The Historic St. James Santee Episcopal Chapel of Ease: A quick look at Architectural Composition

McClellanville, SC

The historic St. James Santee Episcopal Chapel of Ease 18mm, ISO 400, F/5, 1/60

The historic St. James Santee Episcopal Chapel of Ease ISO 400, 18mm, F/5, 1/60Nothing like a good name for your church. Who wouldn’t want to attend a chapel of ease? On a drive back from Charleston, SC, my father-in-law and I pulled in to the historic fishing village of McClellanville. (On a side note, if you want local shrimp, this is where to get it!) At the last census, the town registered just under 500 for its residency. It’s a small town, but not without its charm. The coastal highway 17 holds ages of history; communities and villages that still exist today. It is always a beautiful corridor to explore.

The St. James Episcopal church was constructed in 1890 to accommodate the growing population of the village (hence, the Chapel of Ease moniker). You can read more about it here.

The chapel sits in the shade of a few Live Oaks. I struggle with architectural photographs. In this composition there are a couple things to consider: how much of that beautiful tree in the front to include; how to frame the church; how to balance the exposure so the church isn’t too bright and the tree to dark and vice versa; and making sure your “horizon” is straight.

I shoot in a file format called RAW, as opposed to JPEG. While the RAW file is pretty big (about 25 MB) it allows me to correct some exposures and colors in editing.
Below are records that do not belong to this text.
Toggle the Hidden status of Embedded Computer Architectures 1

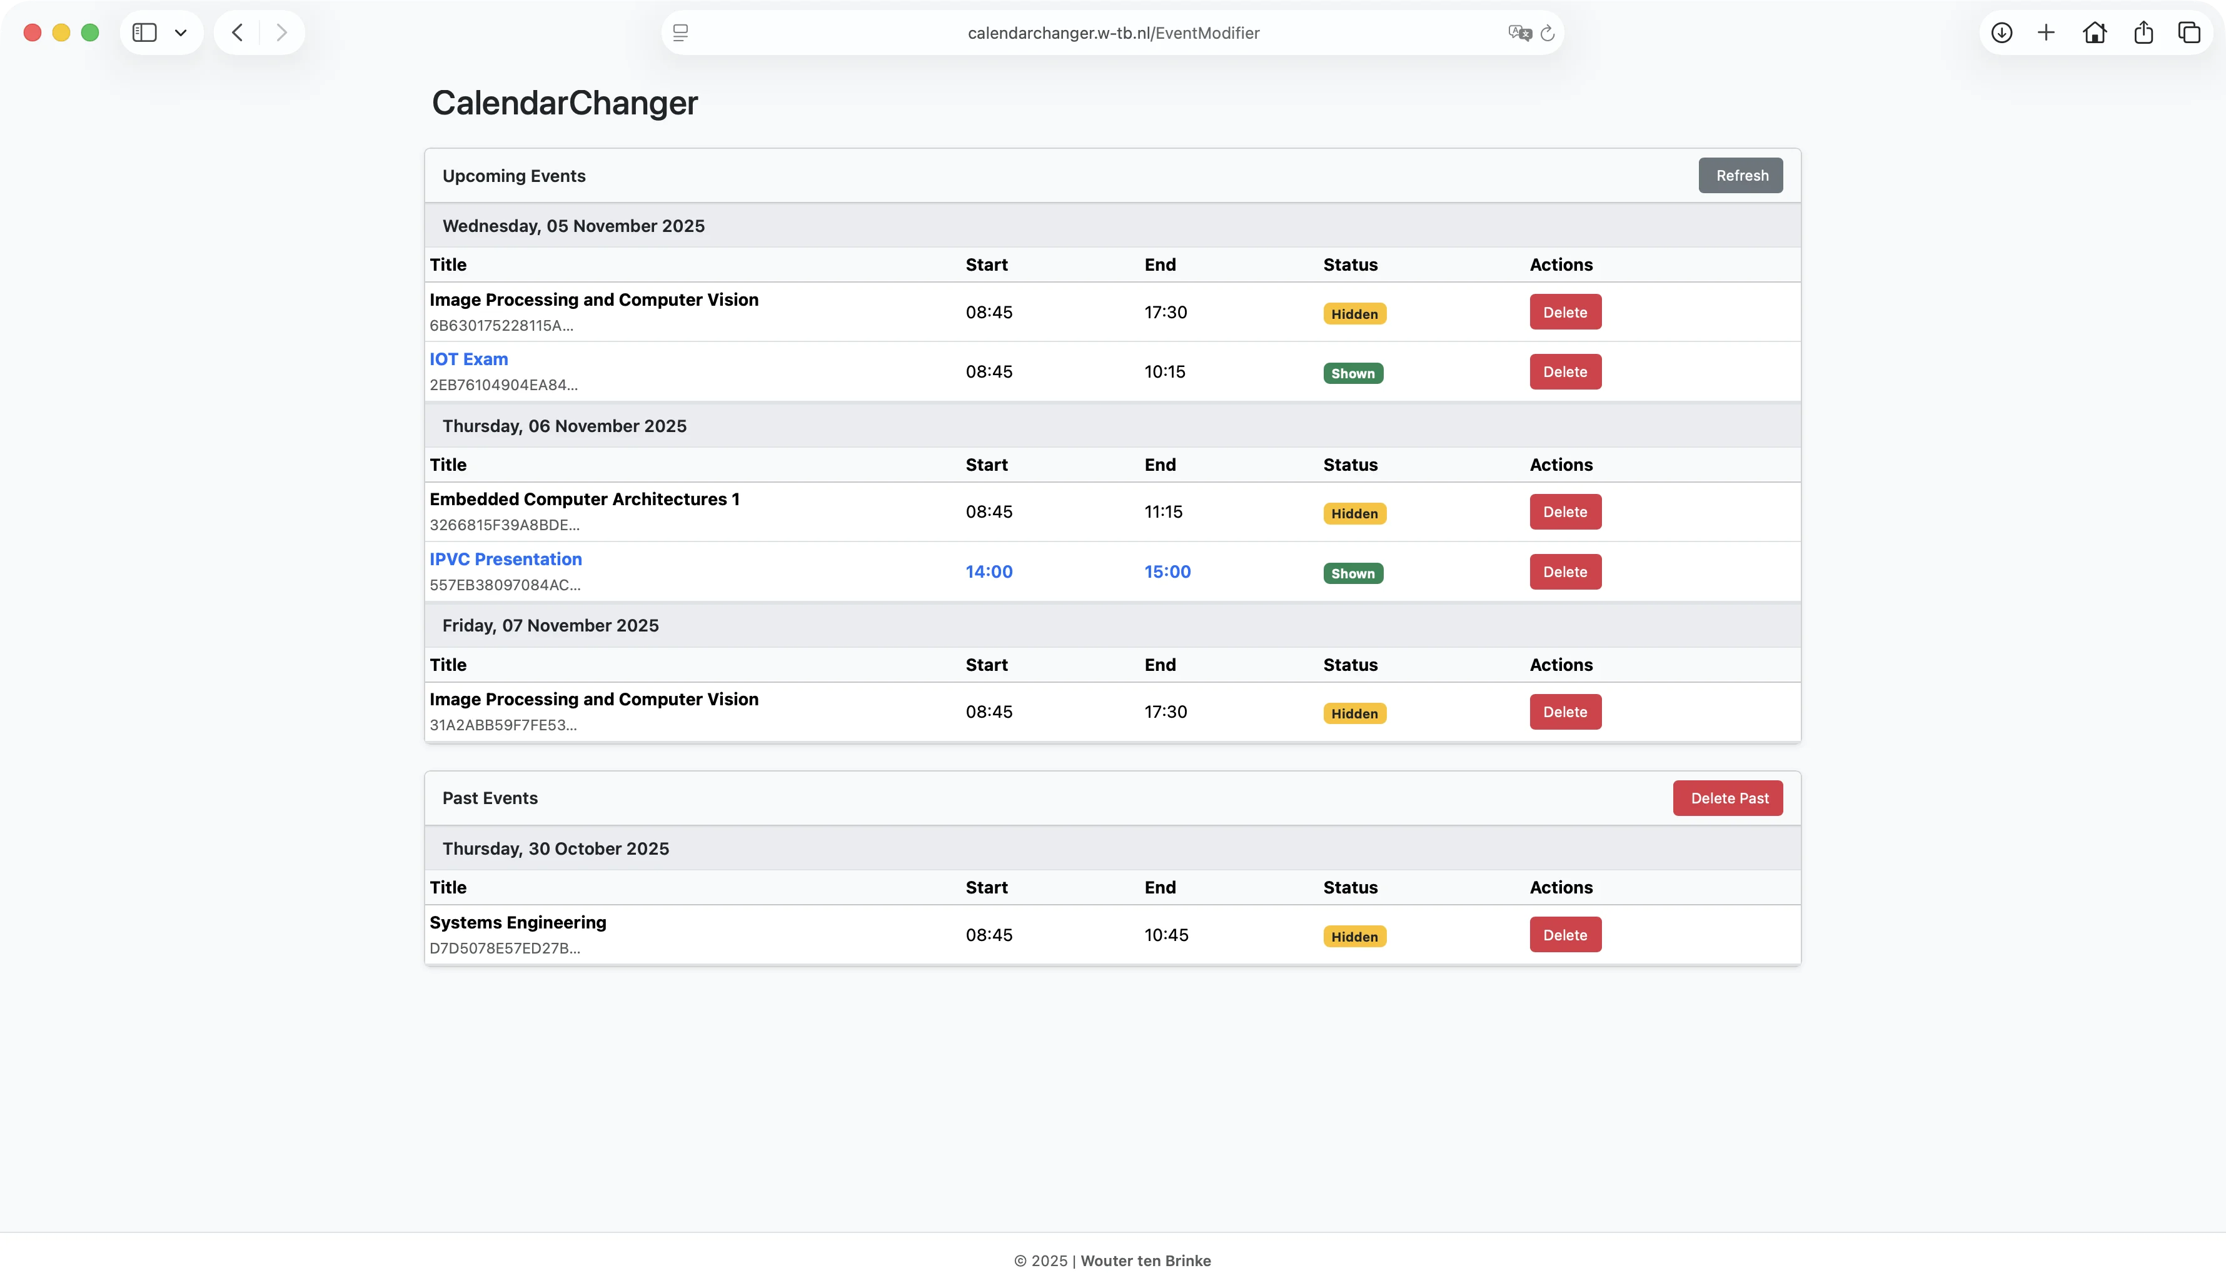coord(1354,513)
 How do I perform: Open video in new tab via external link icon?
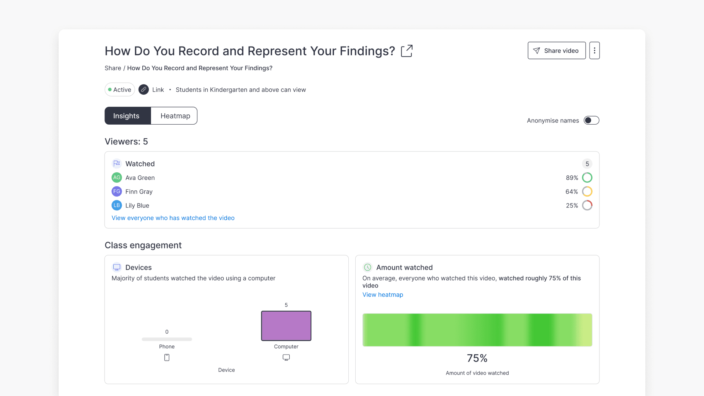(407, 51)
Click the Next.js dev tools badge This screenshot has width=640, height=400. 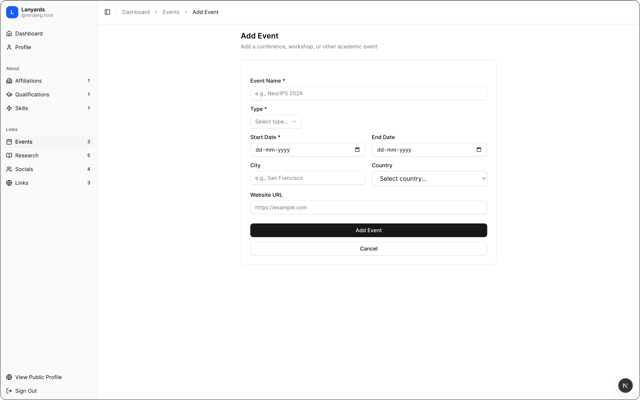pos(625,385)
Much like a photographic dark room, you can “burn” in some lighter areas and “dodge” darker areas to achieve balance. I took my exposure for the church since this was the focal point of the shot. ¬†Fortunately the tree wasn’t too much darker than the church so I was able to draw out some details later.
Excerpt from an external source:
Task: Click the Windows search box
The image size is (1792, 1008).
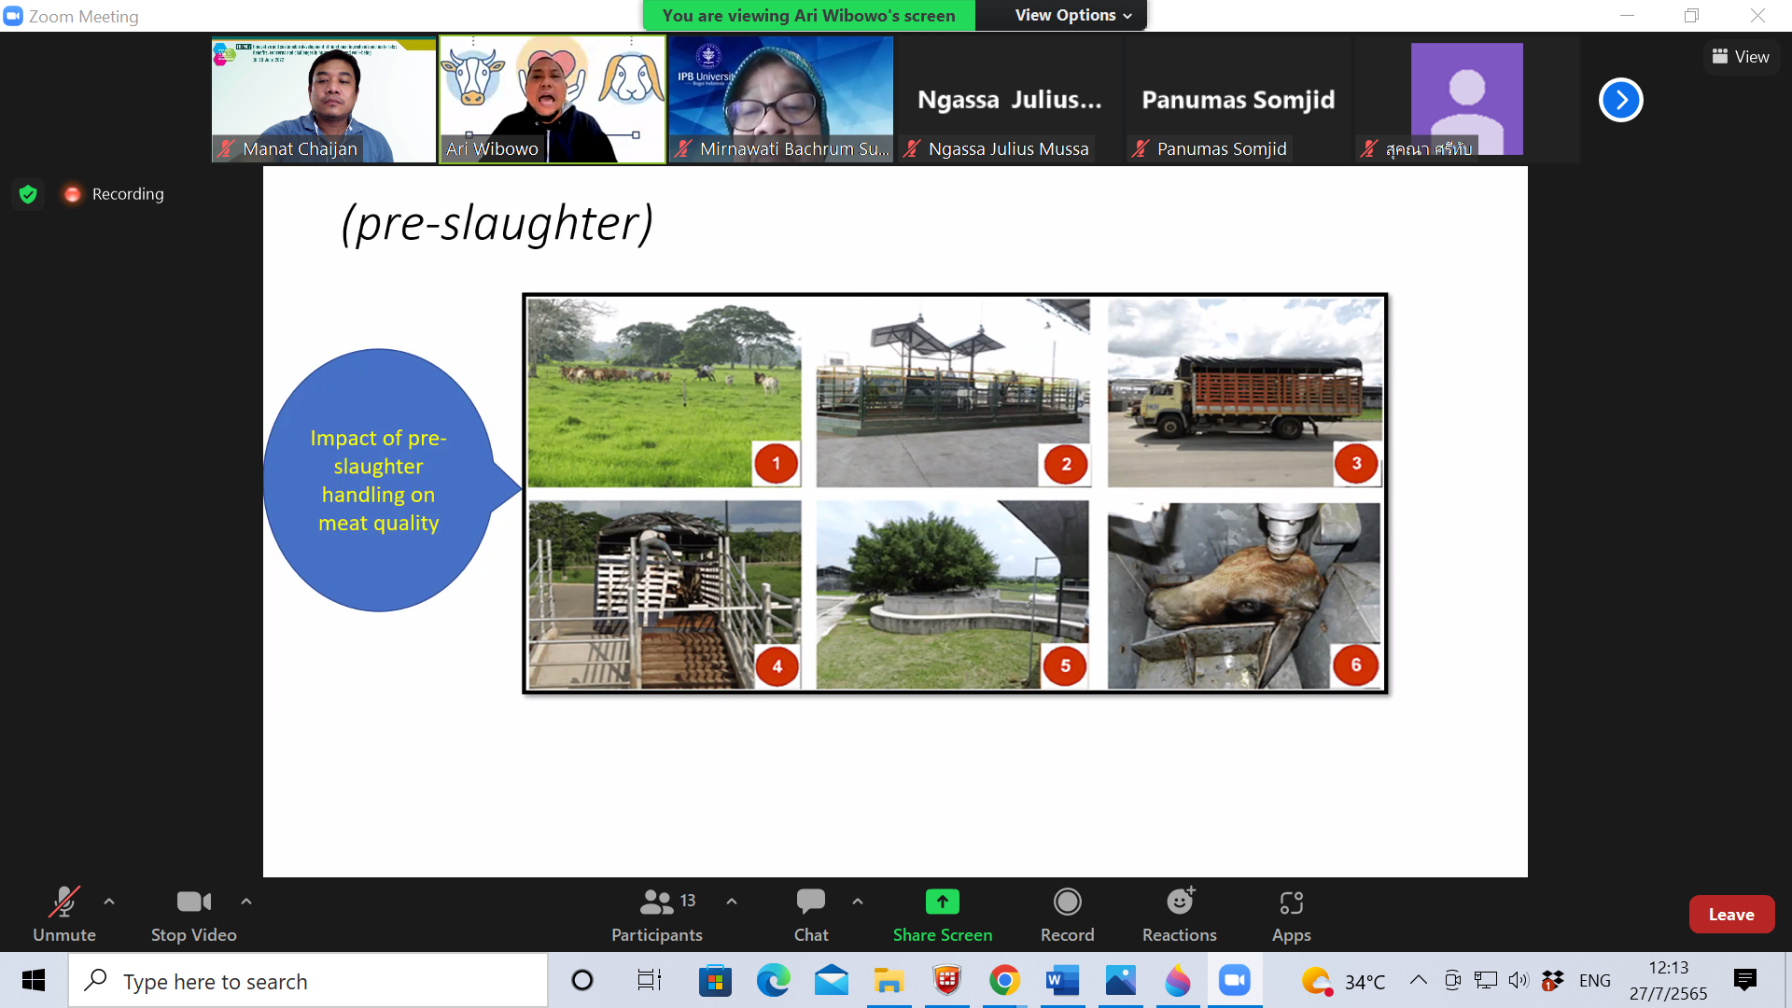Action: (x=308, y=981)
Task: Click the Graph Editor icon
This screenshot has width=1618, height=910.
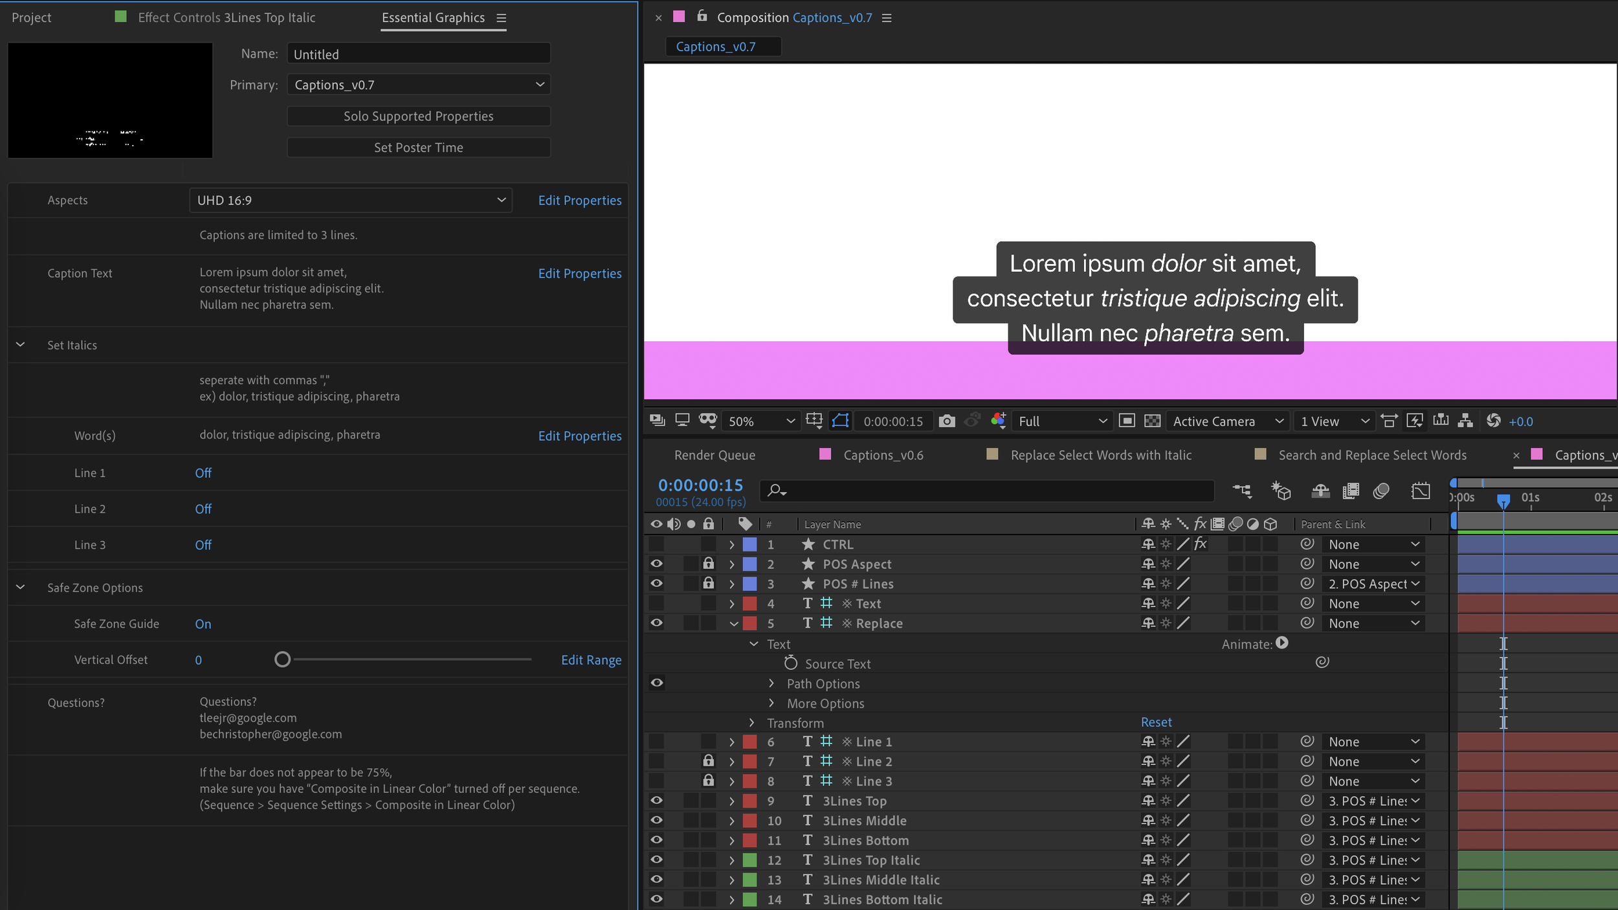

I took this shot at 18mm which is a wide-angle shot. While this fits more of the subject into the frame, it also distorts the way somethings look (read: the church looks crooked). I chose to make sure the tree was aligned correctly with nature (the trunk is 90 degrees to the ground) and allow the church to take on a moving-like quality. The front looks very large and the rear shrinks away because of depth perception. We generally don’t think about this when viewing something in real life, but in a photograph it becomes more apparent. My goal was to achieve motion in the photo: making your eyes move from the tree to the front of the church to it’s rear; or drawing your attention to the middle of the photograph.